═══ TASK MATERIAL ═══

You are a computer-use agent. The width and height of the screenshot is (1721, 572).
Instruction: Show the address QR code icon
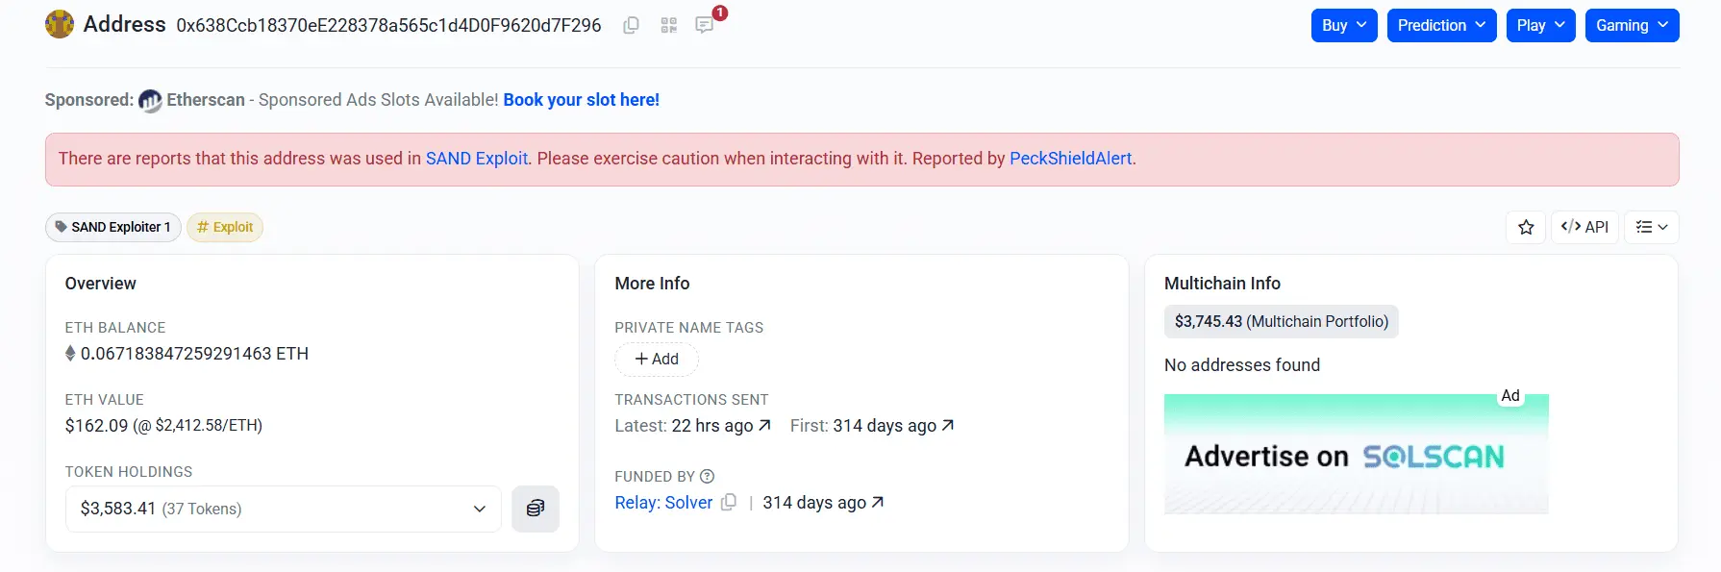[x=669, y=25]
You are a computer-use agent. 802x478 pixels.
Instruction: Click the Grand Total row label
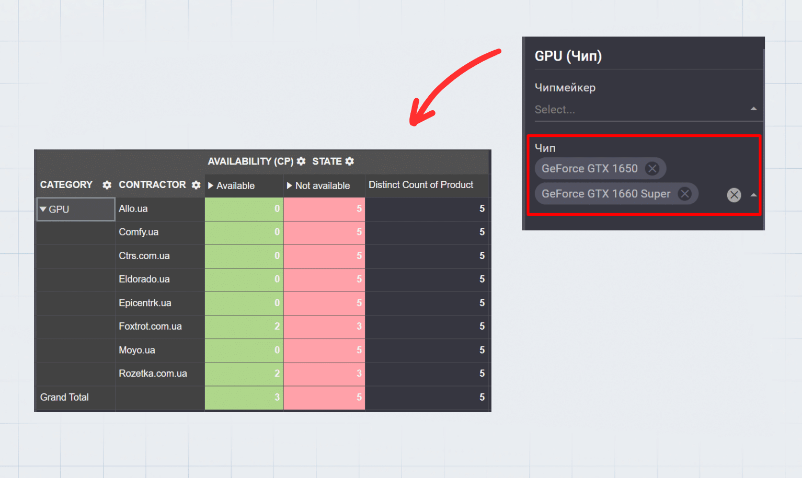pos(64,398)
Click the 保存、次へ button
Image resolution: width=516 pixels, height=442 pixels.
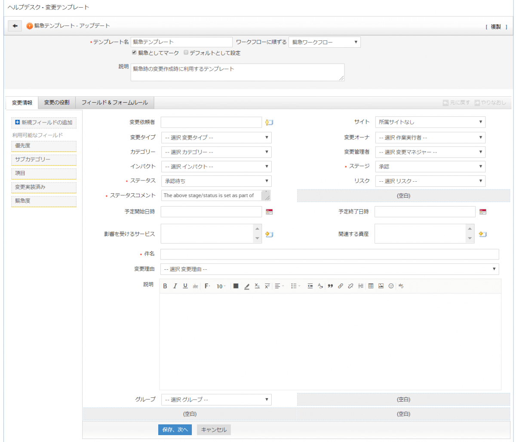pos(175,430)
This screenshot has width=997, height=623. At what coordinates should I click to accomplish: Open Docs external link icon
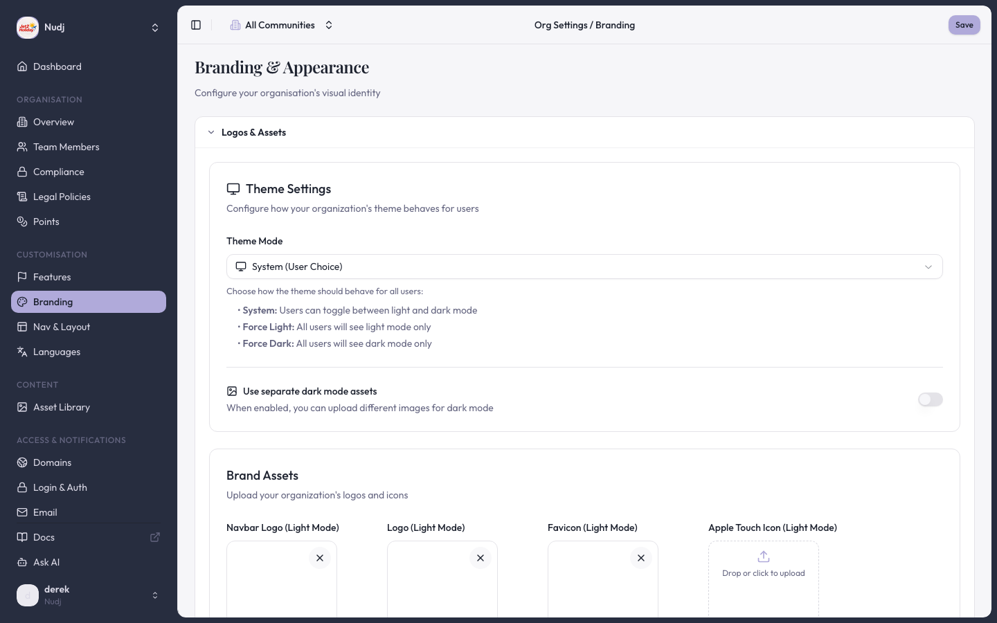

═══

- **TASK TO CARRY OUT**
The copy must reproduce every entry exactly while excluding all pictures.

- **RESPONSE TO THE EXERCISE**
You are a computer-use agent. The width and height of the screenshot is (1721, 572).
Instruction: Show the address QR code icon
[x=669, y=25]
You are a computer-use agent. 802x478 pixels.
Instruction: Click the Grand Total row label
pos(64,398)
Click the 保存、次へ button
Image resolution: width=516 pixels, height=442 pixels.
pos(175,430)
This screenshot has width=997, height=623. At what coordinates should I click to accomplish: Open Docs external link icon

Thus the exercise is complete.